• Текст документа:
+++++
А с другой стороны, — и он произнес это после паузы очень твердо, — я даже горжусь, что называюсь рабочим. Это такое чувство — особое. Отец был рабочим всю жизнь, правда — умер молодым, в сорок лет. Семья — рабочая косточка. Причем я вам скажу — не в должности дело, а как ты ее себе представляешь. Я вот только мастер, а выступал на Всесоюзном совещании и вопрос поставил — о реконструкции, о металле, о том, что замучали нас перевалки, все меняют заказы, хоть бы месяц на одном сортаменте поработать, а то ведь большая перевалка занимает сутки.
…В трубоэлектросварочном, в канун двадцатипятилетия завода, которое почти совпадало с пятидесятилетием Революции, все стены в цеху и пролеты украсились плакатами, стендами с итоговыми цифрами, с памятными фотографиями времен войны, датами пуска цехов, и текущими бюллетенями соревнования.
Рядом с почтовым ящиком: «Для заметок в народный контроль» — висела большая доска с именами тех, кому присвоено звание: «Лучший мастер». Я прочел:
«Июнь 1967 г. — второе место Лутовинов П. П., август — первое место Падалко Н. М.».
Лучший мастер — это такая должность, а точнее сказать, такое звание на заводе, которое надо подтверждать усилиями и энергией каждодневно, из смены в смену, из месяца в месяц, из года в год. Это не так легко. И прав Николай Падалко: такой труд приносит, как главную награду, особое чувство удовлетворения. И сознание важности своего дела. И рабочей гордости.
Если Падалко стал мастером из рабочих, то Павел Лутовинов — мастер из молодых инженеров. Я знаю его как мастера уже не первый год. Опыта он набрался достаточно, но других инженерных вакансий в цехе нет.
+++++
• Выдержка из данных:

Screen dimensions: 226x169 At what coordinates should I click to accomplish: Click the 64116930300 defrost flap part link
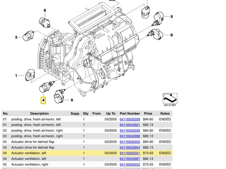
+++++
Верни без изменений отрывок из текста о заводских мастерах, начиная со слов «Если Падалко стал» и заканчивая словами «в цехе нет.» включительно.

• Решение задачи:
Если Падалко стал мастером из рабочих, то Павел Лутовинов — мастер из молодых инженеров. Я знаю его как мастера уже не первый год. Опыта он набрался достаточно, но других инженерных вакансий в цехе нет.